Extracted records
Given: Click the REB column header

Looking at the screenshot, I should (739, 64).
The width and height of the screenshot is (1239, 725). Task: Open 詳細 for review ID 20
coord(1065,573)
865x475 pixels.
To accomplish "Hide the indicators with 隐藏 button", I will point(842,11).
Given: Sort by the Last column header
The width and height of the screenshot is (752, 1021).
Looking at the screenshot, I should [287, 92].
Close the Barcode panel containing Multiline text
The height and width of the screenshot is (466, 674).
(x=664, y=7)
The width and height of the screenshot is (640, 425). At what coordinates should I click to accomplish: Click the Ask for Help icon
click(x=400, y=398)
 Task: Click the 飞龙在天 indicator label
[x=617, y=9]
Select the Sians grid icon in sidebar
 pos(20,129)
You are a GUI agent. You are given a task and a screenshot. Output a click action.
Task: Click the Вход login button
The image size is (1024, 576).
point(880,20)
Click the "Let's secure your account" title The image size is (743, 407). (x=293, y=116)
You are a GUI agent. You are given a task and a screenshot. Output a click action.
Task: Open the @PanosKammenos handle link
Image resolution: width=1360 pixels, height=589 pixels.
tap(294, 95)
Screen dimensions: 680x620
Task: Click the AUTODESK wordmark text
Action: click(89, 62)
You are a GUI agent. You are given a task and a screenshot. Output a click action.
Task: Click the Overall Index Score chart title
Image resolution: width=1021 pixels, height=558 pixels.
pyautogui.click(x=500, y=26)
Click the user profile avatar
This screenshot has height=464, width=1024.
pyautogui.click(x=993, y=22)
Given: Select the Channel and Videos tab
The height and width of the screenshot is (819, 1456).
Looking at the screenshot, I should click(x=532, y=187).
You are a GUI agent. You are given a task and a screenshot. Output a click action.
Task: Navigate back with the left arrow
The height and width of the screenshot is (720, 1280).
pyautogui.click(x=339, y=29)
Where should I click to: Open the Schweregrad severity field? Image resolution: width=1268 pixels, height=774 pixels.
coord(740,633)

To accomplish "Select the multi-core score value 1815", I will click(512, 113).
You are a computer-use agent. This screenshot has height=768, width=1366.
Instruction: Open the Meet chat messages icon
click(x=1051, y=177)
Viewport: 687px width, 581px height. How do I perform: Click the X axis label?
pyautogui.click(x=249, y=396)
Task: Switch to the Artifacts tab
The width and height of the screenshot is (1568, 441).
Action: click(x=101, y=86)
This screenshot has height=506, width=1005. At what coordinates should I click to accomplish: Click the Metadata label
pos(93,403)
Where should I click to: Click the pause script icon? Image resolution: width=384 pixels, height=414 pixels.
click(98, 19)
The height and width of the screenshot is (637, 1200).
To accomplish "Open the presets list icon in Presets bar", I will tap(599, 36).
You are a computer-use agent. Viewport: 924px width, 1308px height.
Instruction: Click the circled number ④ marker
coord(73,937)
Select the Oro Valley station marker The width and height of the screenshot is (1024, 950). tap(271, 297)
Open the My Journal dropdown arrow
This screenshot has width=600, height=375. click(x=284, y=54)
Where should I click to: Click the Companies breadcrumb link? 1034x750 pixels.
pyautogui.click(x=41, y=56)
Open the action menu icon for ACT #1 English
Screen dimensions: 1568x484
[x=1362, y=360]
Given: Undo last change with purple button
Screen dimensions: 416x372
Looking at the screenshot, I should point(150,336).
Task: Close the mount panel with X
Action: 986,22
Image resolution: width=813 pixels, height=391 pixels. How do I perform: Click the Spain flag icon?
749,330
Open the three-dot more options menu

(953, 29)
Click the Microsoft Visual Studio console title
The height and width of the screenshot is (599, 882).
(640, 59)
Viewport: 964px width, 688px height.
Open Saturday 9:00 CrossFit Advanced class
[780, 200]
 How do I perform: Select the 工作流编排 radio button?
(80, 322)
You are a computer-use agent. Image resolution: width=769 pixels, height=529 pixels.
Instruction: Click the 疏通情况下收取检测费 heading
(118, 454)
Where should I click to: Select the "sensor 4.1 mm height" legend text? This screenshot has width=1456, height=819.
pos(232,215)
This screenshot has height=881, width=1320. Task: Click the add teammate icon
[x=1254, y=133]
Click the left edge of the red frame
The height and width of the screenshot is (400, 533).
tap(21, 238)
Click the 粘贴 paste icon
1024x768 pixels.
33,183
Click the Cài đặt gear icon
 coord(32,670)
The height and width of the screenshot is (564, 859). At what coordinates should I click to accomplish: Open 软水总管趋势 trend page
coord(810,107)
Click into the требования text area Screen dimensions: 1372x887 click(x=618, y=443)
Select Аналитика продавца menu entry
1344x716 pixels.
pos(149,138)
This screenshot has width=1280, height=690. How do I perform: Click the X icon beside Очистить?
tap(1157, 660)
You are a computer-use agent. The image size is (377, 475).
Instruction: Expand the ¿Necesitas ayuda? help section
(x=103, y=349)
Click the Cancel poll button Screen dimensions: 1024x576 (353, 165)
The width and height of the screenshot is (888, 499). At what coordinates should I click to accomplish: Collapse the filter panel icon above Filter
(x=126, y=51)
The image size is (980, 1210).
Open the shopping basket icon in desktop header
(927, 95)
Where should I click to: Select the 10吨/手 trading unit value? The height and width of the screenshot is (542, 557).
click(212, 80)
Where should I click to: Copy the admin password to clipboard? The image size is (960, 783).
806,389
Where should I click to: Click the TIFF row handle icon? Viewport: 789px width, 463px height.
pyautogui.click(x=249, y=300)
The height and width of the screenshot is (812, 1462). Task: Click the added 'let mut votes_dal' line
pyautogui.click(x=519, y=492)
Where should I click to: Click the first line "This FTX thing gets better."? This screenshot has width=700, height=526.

* _TASK STATEMENT_:
For every line above that holds the string "computer", add one to a count; give that count alone.

* _RESULT OF THE TASK_:
4